Ettore Majorana

Fisico italiano (n. Catania 5 agosto 1906 – scomparso Napoli 26 marzo 1938).

Nel 1923 intraprese gli studi di ingegneria presso l’università di Roma. All’inizio del 1928, seguendo E. Segrè e E. Amaldi, raccolse l’invito di O. M. Corbino e passò al corso di fisica, entrando a far parte del gruppo dei “ragazzi di via Panisperna” e si laurea nel 1929, con E. Fermi, discutendo una tesi su “La teoria quantistica dei nuclei radioattivi”. Negli anni seguenti pubblicò ricerche in fisica atomica e molecolare e poi presentò quelli che possono essere considerati i lavori che segnano la nascita della fisica teorica dei nuclei (Sulla teoria dei nuclei, 1933, posteriore all’analogo lavoro di W. Heisenberg solo come pubblicazione) e delle particelle elementari (Teoria relativistica di particelle con momento intrinseco arbitrario, 1932). Rientra a Roma dopo un soggiorno a Lipsia e Copenaghen  ma non frequenterà più l’Istituto di fisica.

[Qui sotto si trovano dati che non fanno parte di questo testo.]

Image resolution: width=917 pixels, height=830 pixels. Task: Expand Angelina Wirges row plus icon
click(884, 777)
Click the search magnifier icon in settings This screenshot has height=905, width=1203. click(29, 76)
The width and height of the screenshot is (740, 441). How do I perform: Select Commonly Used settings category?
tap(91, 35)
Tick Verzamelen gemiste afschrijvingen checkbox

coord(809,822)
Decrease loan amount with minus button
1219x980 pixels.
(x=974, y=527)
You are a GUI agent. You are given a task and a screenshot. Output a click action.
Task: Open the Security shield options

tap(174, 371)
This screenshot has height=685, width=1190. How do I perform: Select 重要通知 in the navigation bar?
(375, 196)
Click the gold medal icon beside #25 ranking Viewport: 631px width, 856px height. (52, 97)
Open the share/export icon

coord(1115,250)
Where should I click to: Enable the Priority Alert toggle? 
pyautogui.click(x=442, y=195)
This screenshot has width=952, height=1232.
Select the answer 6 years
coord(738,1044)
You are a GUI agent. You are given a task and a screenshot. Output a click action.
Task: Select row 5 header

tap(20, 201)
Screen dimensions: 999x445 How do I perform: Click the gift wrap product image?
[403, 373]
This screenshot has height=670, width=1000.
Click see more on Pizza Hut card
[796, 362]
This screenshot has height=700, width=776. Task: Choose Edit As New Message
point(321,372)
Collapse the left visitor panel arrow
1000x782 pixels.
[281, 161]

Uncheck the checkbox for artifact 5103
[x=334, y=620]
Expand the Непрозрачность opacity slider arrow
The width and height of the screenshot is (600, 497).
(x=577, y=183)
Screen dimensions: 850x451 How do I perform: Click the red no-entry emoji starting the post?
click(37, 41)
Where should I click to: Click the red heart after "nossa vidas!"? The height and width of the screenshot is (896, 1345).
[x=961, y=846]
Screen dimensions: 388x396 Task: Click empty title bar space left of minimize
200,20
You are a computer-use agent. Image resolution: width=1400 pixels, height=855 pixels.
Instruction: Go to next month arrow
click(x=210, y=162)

Tuttavia, nel novembre 1937 venne nominato, per chiara fama, professore di fisica teorica all’Università di Napoli dove l’anno successivo scomparve misteriosamente.

L’articolo su Il valore delle leggi statistiche nella fisica e nelle scienze sociali (pubblicato postumo nel 1942), in cui è proposta una “sociologia quantistica”  indeterministica, è specchio della vastità di interessi di Majorana, vicino più alla tradizione di “fisici-filosofi” come Heisenberg, N. H. D. Bohr e A. Einstein che alla fisica italiana del tempo, più sperimentalmente orientata. Egli era poco incline a pubblicare i suoi lavori e un’enorme quantità di ricerche è rimasta in forma di manoscritti e purtroppo  in parte perduti. L’impatto diretto della sua opera sulla comunità scientifica è stato quindi, molto ridotto a prescindere dalla sua prematura scomparsa.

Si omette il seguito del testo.